Below are highlights of IMF’s observations based on Enrique Gelbard’s statement at the end of the visit:
Economic recovery – Following a downturn in 2015, Botswana’s pace of economic activity recovered in 2016, supported by improvements in diamond sales, fiscal stimulus, and an accommodative monetary policy. The rate of inflation remained low, close to the lower band of the Bank of Botswana’s inflation objective range of 3–6 percent, and the trade-weighted exchange rate has been broadly stable. Botswana’s exchange rate regime of a managed rate of crawl against a basket of currencies continues to serve the country well and, at the moment, no changes are deemed necessary.
Fiscal deficit fell – In the past year, government spending rose in line with the government’s Economic Stimulus Program, but the fiscal deficit fell to about 1 percent of GDP owing to higher revenues from diamonds. The financial sector has remained well capitalised, profitable, and stable, despite a small increase in non-performing loans associated with the liquidation of the state-owned BCL copper and nickel mine.
Tax revenue reforms need to be accelerated to protect public finances against any adverse developments and maintain the country’s track record of sound fiscal management.
Going Forward – positive prospects for the diamond sector could lead to somewhat higher rates of GDP growth in 2017-19. Fiscal projections envisage moderate deficits this year and the next, with surpluses thereafter. The fiscal profile is predicated on the authorities’ intention to increase tax revenues and slow down the pace of spending on wages and salaries and on transfers to state-owned enterprises. In this connection, tax revenue reforms need to be accelerated to protect public finances against any adverse developments and maintain the country’s track record of sound fiscal management.
The authorities need to proceed with the privatisation process and reforms to improve the efficiency and financial viability of government enterprises, reduce bureaucratic procedures for private businesses, and improve education outcomes and the skills of the labour force.

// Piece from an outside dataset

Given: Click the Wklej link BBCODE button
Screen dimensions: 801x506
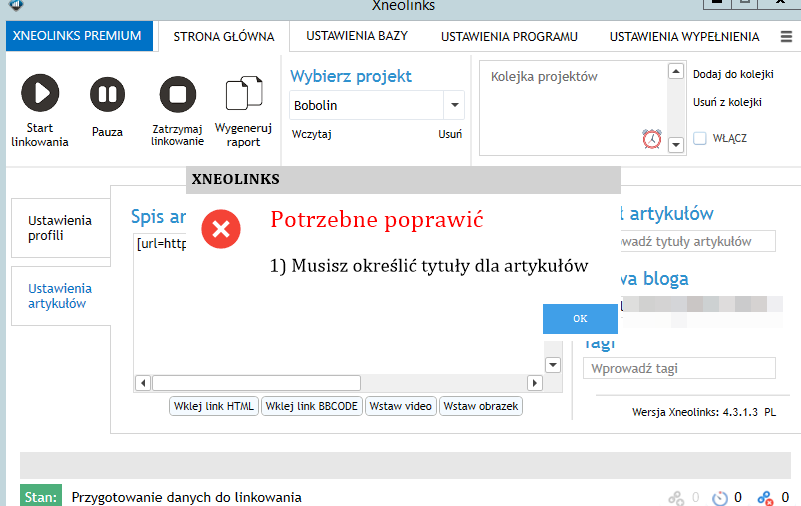Looking at the screenshot, I should tap(312, 406).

Special focus on activities with economy-wide benefits – As the economy finishes its cyclical recovery, and considering the challenges to foster private sector growth and employment creation, the authorities plan to tilt the composition of public spending to favor investment in physical and human capital, a move to be accompanied with steps to improve the quality and effectiveness of such spending.
Furthermore, a focus on activities with economy-wide benefits (e.g. cost-effective investment projects, internet connectivity) will be critical in the period ahead. To complement these efforts, the authorities need to proceed with the privatisation process and reforms to improve the efficiency and financial viability of government enterprises, reduce bureaucratic procedures for private businesses, and improve education outcomes and the skills of the labour force.
Delivery of aforementioned reforms a sure way to job creation– As envisaged in the latest National Development Plan, the authorities plan to promote economic diversification into selected sectors. In this regard, it would be preferable to focus on a few sectors with growth and employment potential (e.g. tourism in the north of the country) by designing and implementing development strategies with concrete goals, time-bound steps, and monitorable outcomes.
Delivering on the above policies and reforms will ensure economic stability and pave the way for private sector-led growth and employment creation in Botswana.
The IMF team met with the Minister of Finance and Economic Development, Honorable Kenneth Matambo, the Governor of the Bank of Botswana, Moses Pelaelo, the Permanent Secretary of the Ministry of Finance and Economic Development, Solomon Sekwakwa, other senior government officials, and representatives of the private sector and development partners.